Surgeons at Intermountain Healthcare are now performing robotic-assisted surgery to advance surgical care for treatment of benign and malignant tumors of the lungs, esophagus, and chest wall.
For the first time, Intermountain surgeons began using the new da Vinci Xi surgical system in September for patients undergoing thoracic surgery at Intermountain Medical Center in Murray.
Patient Curtis Privet, 66, who received one of the first robotic lobectomies at Intermountain Medical Center, says he’s surprised at how quickly he healed from the four small incisions. He was back home in just two days to continue his recovery from lung surgery.
“Robotic surgery allows patients access to minimally invasive surgery with less pain, less blood loss, shorter hospital stays, smaller scars, and quicker recoveries,” said Richard Matern, MD, Intermountain director for robotics integration. “Patients are just happy getting back to life as soon as possible.”
Robotic-assisted surgery is a complimentary approach along with video assisted thoracoscopy that expands the availability of minimally-invasive procedures for thoracic disease to patients in Utah and throughout the Intermountain West.

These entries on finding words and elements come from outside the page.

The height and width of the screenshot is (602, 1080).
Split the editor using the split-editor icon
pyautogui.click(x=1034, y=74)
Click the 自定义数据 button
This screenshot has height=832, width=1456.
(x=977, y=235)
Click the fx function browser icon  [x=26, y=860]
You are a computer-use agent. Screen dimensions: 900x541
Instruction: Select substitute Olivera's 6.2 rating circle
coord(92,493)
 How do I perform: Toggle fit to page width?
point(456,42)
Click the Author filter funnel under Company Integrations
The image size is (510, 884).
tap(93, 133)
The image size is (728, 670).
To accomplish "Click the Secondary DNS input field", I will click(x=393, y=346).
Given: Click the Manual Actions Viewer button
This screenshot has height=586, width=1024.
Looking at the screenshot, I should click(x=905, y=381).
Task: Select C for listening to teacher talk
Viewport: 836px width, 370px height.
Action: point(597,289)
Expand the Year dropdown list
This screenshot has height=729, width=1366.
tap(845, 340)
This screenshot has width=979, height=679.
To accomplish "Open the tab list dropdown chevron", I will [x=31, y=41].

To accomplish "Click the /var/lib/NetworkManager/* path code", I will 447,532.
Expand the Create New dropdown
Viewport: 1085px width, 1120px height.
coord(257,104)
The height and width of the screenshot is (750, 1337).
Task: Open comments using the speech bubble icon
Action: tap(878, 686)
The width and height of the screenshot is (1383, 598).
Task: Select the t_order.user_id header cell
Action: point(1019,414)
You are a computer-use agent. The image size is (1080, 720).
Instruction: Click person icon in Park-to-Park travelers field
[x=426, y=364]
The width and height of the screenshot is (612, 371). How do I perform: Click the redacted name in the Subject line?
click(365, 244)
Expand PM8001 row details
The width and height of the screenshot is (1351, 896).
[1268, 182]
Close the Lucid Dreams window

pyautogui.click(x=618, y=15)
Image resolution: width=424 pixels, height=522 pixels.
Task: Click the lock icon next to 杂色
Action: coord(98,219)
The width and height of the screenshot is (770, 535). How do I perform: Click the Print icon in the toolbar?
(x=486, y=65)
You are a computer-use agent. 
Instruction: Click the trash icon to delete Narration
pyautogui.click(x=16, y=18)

A robotic-assisted surgery is performed through three to four small incisions. The surgeon uses a highly magnified 3D high-definition viewer to see the surgical areas. The surgeon then moves the robot’s four “wristed” instruments through the use of hand and foot controls. The motions are in tandem with the surgeon’s hands – allowing for greater dexterity, control, and precision.
“The surgeon has complete control of every instrument so you’re not relying on an assistant to move the camera as you operate in these difficult angles and confined spaces,” said Intermountain surgeon Nick Byrge, MD.
For thoracic surgeons operating in a small area around the heart, lung and rib cage, robotic-assisted surgery allows for more surgical accuracy in complex cases involving sensitive nerves and tissues.
“The minimally invasive surgery provides better visualization for the surgeon,” said Intermountain thoracic surgeon Peter Smit, MD. “Robotics offers more precise and finer dissection of critical vascular and organ systems in the dynamic chest cavity.”
The new da Vinci robotic system can also be programmed and positioned for other robotic surgeries like hernia repairs, urological and gynecological procedures, as well as stomach, bladder, kidney and intestine surgeries.
Not every patient is eligible for robotic surgery, according to Dr. Matern. Surgeons consider candidates based on anatomy, medical history, and a patient’s specific condition, he said.